Appalto, infortunio sul lavoro e responsabilità amministrativa dell’ente: sentenza n. 10647 del Tribunale di Milano del 28/10/2015

STUDIO LEGALE
Appalto, infortunio sul lavoro e responsabilità amministrativa dell’ente: sentenza n. 10647 del Tribunale di Milano del 28/10/2015

Con la sentenza in argomento, il Tribunale di Milano ci illustra alcuni consolidati principi sull’applicabilità del D.lgs. 231/01 in materia di responsabilità amministrativa degli enti, che risulta proficuo analizzare, segnatamente alle connessioni con le norme a tutela della salute e sicurezza sul lavoro.

Anzitutto, ai fini di offrire una visione quanto più completa della vicenda, analizziamo brevemente i fatti che portarono al verificarsi dell’evento infortunio. L’incidente si verificò in occasione di un affidamento dei lavori di manutenzione delle caldaie. In questo scenario, il dipendente dell’impresa affidataria dei lavori, salendo su di un trabattello di proprietà della ditta stessa, non correttamente ancorato, cadeva da una altezza di circa sette metri a seguito di una collisione causata dalla movimentazione di un carroponte della ditta committente.
# # # # #
Esercizio A:
Secondo il testo sulla sentenza del Tribunale di Milano, da quale altezza cadde il dipendente dell'impresa affidataria?
Esercizio B:
Prosegui il testo sulla sentenza del Tribunale di Milano a partire dall'ultima frase riportata.

Dati forniti:
# # # # #
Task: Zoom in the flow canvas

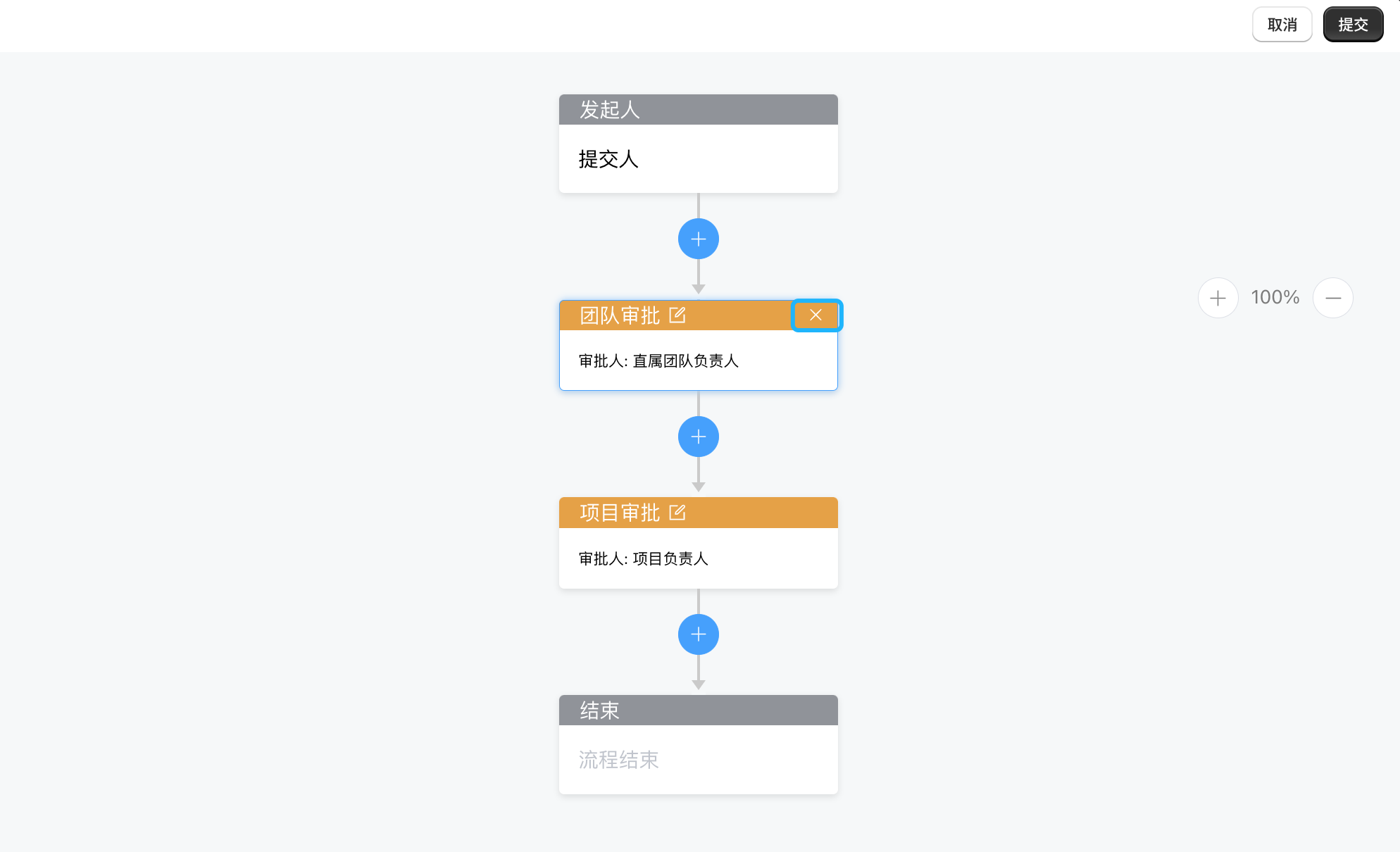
# # # # #
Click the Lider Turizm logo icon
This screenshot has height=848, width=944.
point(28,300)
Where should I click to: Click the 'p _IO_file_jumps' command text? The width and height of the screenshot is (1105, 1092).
# # # # #
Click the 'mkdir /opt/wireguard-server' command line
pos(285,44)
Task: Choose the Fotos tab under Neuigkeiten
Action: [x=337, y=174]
# # # # #
Risposta scritta A:
Da un'altezza di circa sette metri.

Risposta scritta B:
A seguito di tale vicenda, violazioni sono state contestate tanto alla ditta committente quanto alla ditta appaltatrice dei lavori. Alla committenza è stata contestata la mancata elaborazione del DUVRI (Documento Unico di Valutazione dei Rischi da Interferenze), secondo quanto disposto dal dettato dell’art. 26, D.lgs 81/08. Parallelamente, alla ditta affidataria dei lavori è stato rimproverato il fatto di non aver messo a disposizione attrezzature conformi alle previsioni dell’allegato XXIII del D.lgs. 81/08, di non aver applicato le disposizioni inerenti ai ponti su ruote stabilite dall’art. 140 D.lgs. 81/08 e di non aver cooperato all’attuazione delle misure di prevenzione dei rischi derivanti dall’attività lavorativa oggetto dell’appalto.

Al netto delle risultanze probatorie, il Giudice ritiene configurabile il reato presupposto di cui all’art. 590 c.p. (lesioni personali colpose), commesso dal datore di lavoro della ditta affidataria dei lavori in cooperazione con il legale rappresentate della ditta appaltante. L’evento infortunio viene visto come diretta conseguenza _in nesso di causa_ delle omissioni del datore di lavoro sulla messa in sicurezza del trabattello, nonché dal difetto di coordinamento tra il personale delle due ditte, dal quale derivava l’interferenza (scontro tra carroponte e trabattello).

Nella sentenza che qui ci occupa, le contestazioni in merito alla responsabilità amministrativa da reato vengono mosse al mero indirizzo dell’impresa affidataria dei lavori, la quale, a detta del Giudice, realizzò un vantaggio “sacrificando” la tutela della salute e sicurezza dei propri lavoratori.

A questo punto, il Giudice propone alcune riflessioni sull’applicabilità della 231, spiegando in primo luogo che i criteri di imputazione poggiano su una triplice serie di requisiti: la commissione di uno dei reati presupposto, la qualifica dell’agente quale soggetto funzionalmente legato all’ente, anche in via di fatto e, infine, la realizzazione della condotta nell’interesse o a vantaggio dell’ente stesso.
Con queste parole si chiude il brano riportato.